SOMMET DE BAMAKO : Pour l’inauguration d’une nouvelle ère du partenariat pour l’émergence et la sécurité en Franç’Afrique

Samedi 14 Janvier 2017

Quelle longue attente depuis mai 2006, lorsque les mouvements rebelles du Nord Mali surprenaient encore leur monde en 2012, par leur offensive de récupération des terres de la bande de l’Azawad des mains de l’État central malien, et qui a conduit l’opération Serval à voir le jour le 11 janvier 2013 !
 
Par Khaly Moustapha LEYE (Journaliste Free Lance)
 
Inutile et vaine patience que celle de l’Onu et de la France qui avaient décidé de venir au secours du Mali, et qui font noter aujourd’hui à tous leur impuissance à restituer la ville de Kidal ou à pacifier le septentrion tout entier, à côté d’autres forces, notamment tchadiennes et de pays de la Cedeao.

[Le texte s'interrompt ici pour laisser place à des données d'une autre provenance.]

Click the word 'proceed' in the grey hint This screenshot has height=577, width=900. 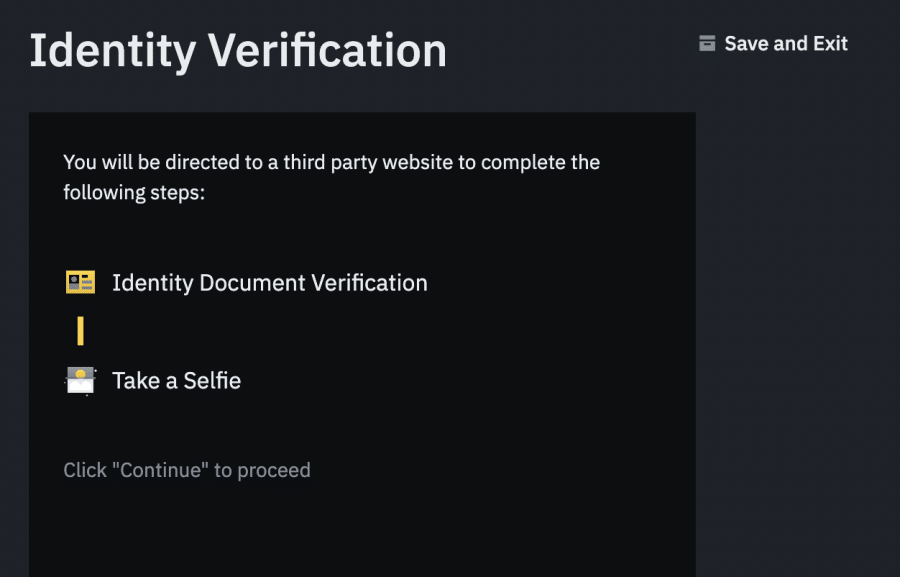pos(274,471)
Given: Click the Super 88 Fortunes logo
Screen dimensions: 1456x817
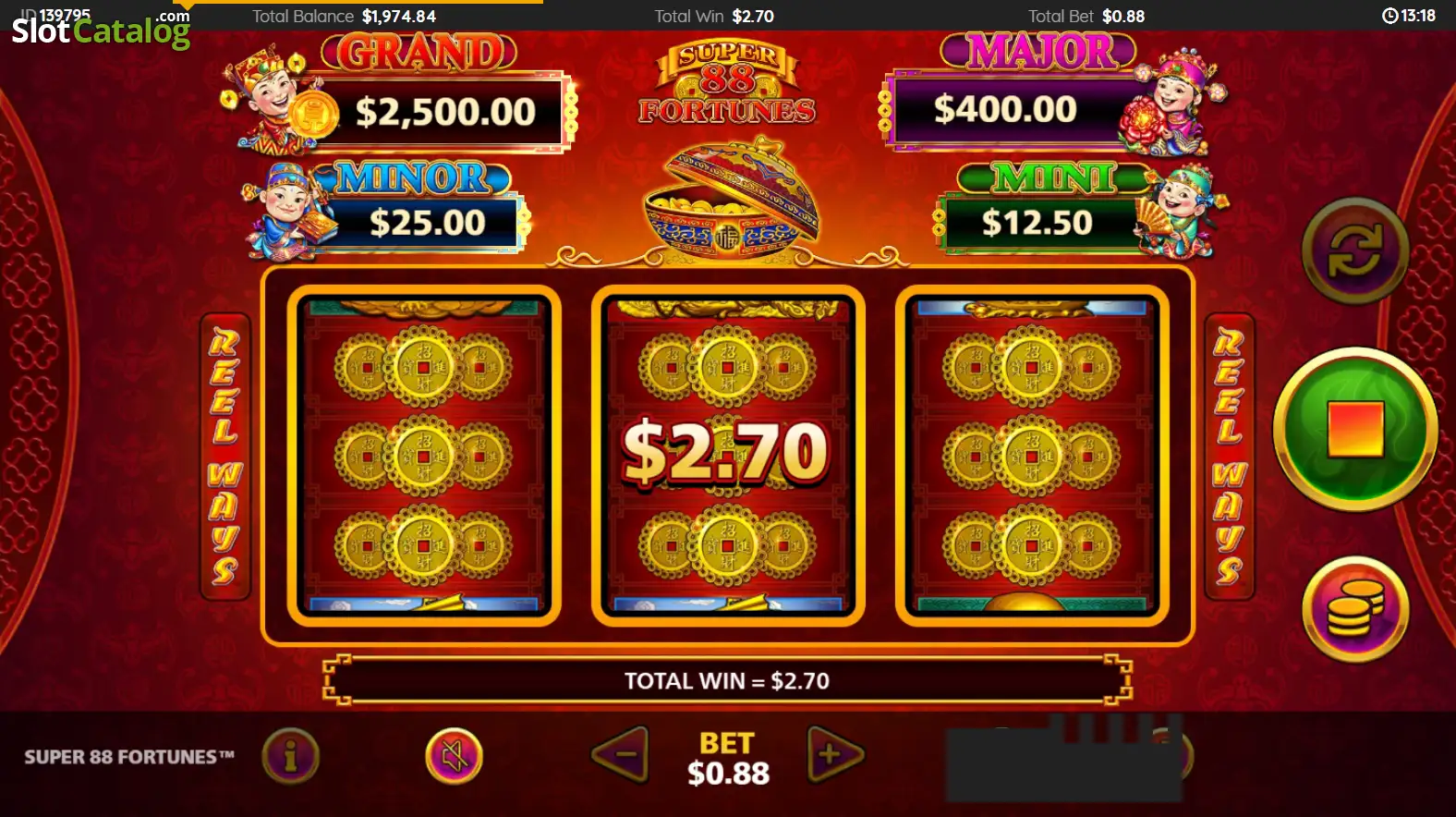Looking at the screenshot, I should coord(728,83).
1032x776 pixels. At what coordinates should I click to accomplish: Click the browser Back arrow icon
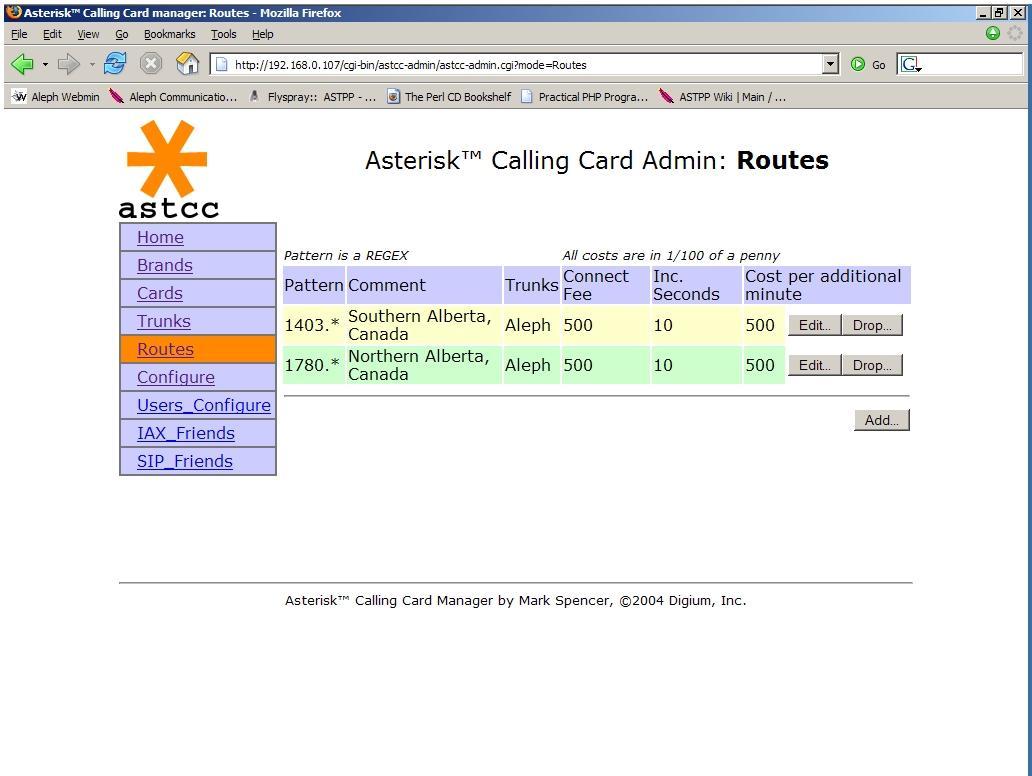point(22,64)
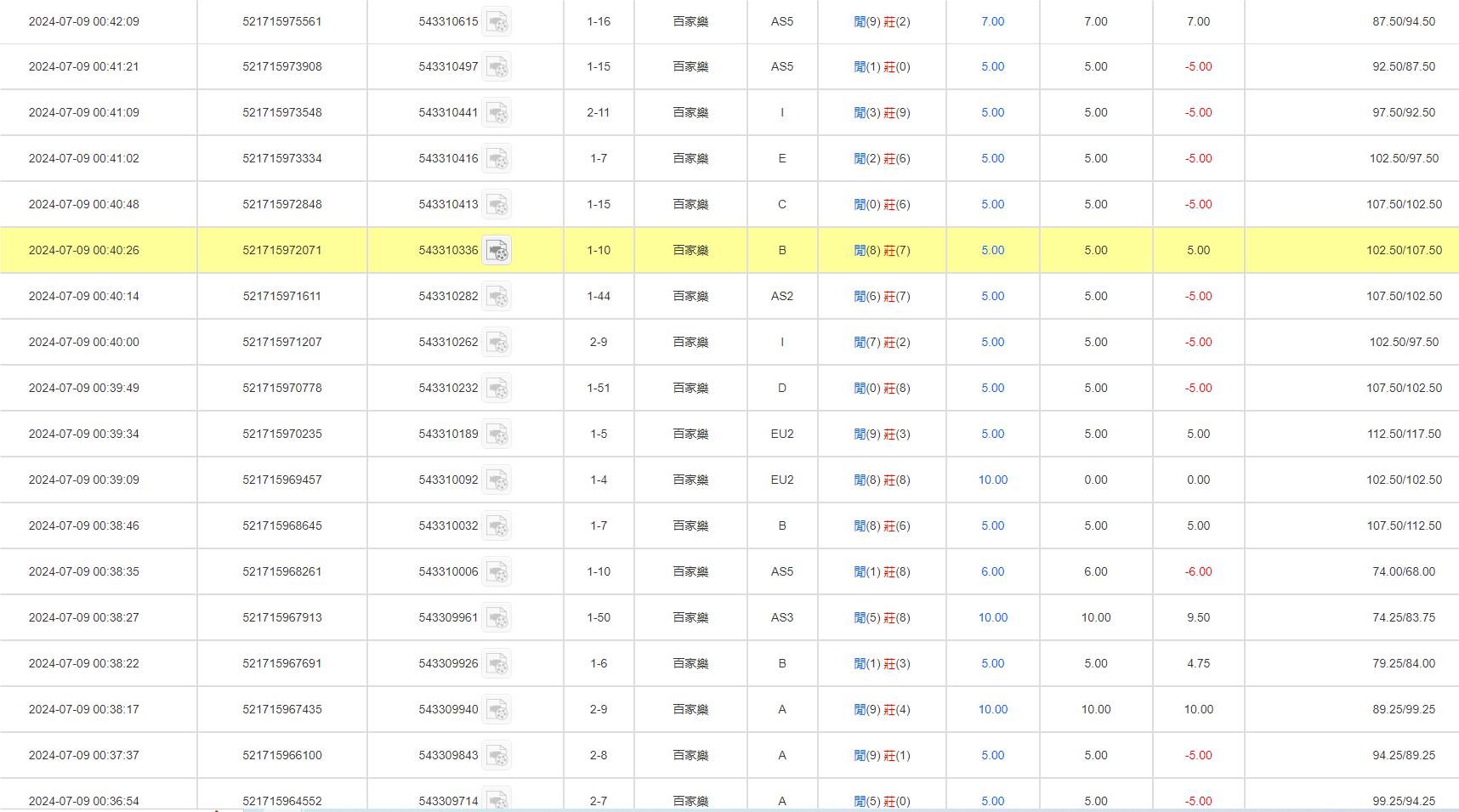Open 6.00 bet amount link
The height and width of the screenshot is (812, 1459).
pos(992,571)

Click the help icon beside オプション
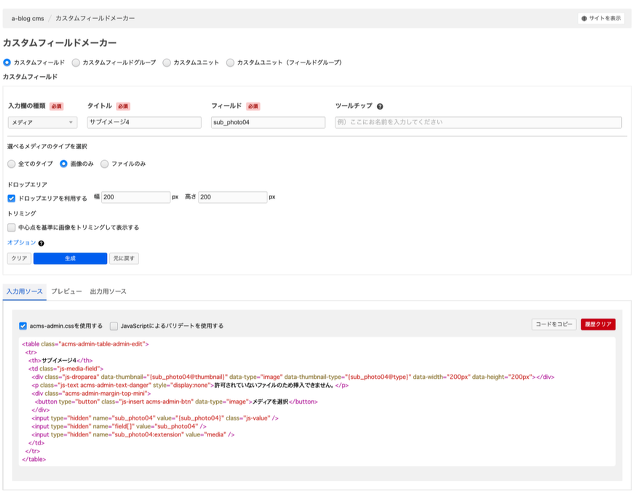[41, 243]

C’est donc l’occasion pour tous les acteurs de cet imbroglio géopolitique avéré qui est la situation que vivent les Maliens, de se retrouver à Bamako à la faveur du 27ème Sommet Afrique-France, et de revenir à la case de départ : c’est-à-dire axer la réflexion sur la compréhension des causes profondes qui ont présidé à l’embrasement regrettable du pays de janvier à mars 2012. Avant l’intervention militaire française du 11 janvier 2013 ; avant que ne soit dégagé –par des élections démocratiques - le régime anti-démocratique du soldat protestant, le Capitaine Amadou Haya Sanogo, chef de la junte militaire qui fit partir en exil à Dakar, le Président Amadou Toumani Touré, en fin de mandat à l’époque, le 6 avril 2012.
 
Comment sortir de l’imbroglio géopolitique ?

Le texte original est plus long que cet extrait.